═════ Information ═════

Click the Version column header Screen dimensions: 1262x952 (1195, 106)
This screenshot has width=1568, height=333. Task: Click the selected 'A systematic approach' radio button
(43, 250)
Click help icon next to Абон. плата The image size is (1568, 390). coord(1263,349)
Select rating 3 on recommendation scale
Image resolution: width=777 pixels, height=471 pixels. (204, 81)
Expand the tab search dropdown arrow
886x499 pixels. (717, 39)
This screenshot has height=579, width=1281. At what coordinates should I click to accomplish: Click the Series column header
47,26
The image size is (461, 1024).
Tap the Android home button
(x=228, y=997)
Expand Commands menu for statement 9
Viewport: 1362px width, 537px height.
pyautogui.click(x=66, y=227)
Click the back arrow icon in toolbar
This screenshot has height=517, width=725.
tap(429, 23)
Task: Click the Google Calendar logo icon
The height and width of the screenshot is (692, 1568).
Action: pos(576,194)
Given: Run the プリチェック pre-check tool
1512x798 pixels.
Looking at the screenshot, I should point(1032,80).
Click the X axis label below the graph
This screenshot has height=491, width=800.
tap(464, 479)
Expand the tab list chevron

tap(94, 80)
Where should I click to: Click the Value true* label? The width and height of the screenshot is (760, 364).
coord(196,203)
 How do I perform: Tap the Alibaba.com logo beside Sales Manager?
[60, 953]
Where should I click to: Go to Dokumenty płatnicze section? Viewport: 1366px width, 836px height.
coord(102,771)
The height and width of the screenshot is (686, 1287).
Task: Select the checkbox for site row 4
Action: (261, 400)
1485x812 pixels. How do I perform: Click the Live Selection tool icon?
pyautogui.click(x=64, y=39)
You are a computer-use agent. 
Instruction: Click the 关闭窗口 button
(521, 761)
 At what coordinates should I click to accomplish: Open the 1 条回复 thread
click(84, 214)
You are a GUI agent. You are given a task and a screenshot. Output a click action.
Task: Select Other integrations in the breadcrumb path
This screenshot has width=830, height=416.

═════

Could you reproduce exactly the lines of the entries above, from the one with "Tap the Android home button" through the one with "You are a GUI", and nothing else?

Written response
Tap the Android home button
(x=228, y=997)
Expand Commands menu for statement 9
Viewport: 1362px width, 537px height.
pyautogui.click(x=66, y=227)
Click the back arrow icon in toolbar
This screenshot has height=517, width=725.
tap(429, 23)
Task: Click the Google Calendar logo icon
The height and width of the screenshot is (692, 1568).
Action: pos(576,194)
Given: Run the プリチェック pre-check tool
1512x798 pixels.
Looking at the screenshot, I should point(1032,80).
Click the X axis label below the graph
This screenshot has height=491, width=800.
tap(464, 479)
Expand the tab list chevron

tap(94, 80)
Where should I click to: Click the Value true* label? The width and height of the screenshot is (760, 364).
coord(196,203)
 How do I perform: Tap the Alibaba.com logo beside Sales Manager?
[60, 953]
Where should I click to: Go to Dokumenty płatnicze section? Viewport: 1366px width, 836px height.
coord(102,771)
The height and width of the screenshot is (686, 1287).
Task: Select the checkbox for site row 4
Action: (261, 400)
1485x812 pixels. How do I perform: Click the Live Selection tool icon?
pyautogui.click(x=64, y=39)
You are a computer-use agent. 
Instruction: Click the 关闭窗口 button
(521, 761)
 At what coordinates should I click to accomplish: Open the 1 条回复 thread
click(84, 214)
You are a GUI agent. You are given a task and a screenshot. Output a click action.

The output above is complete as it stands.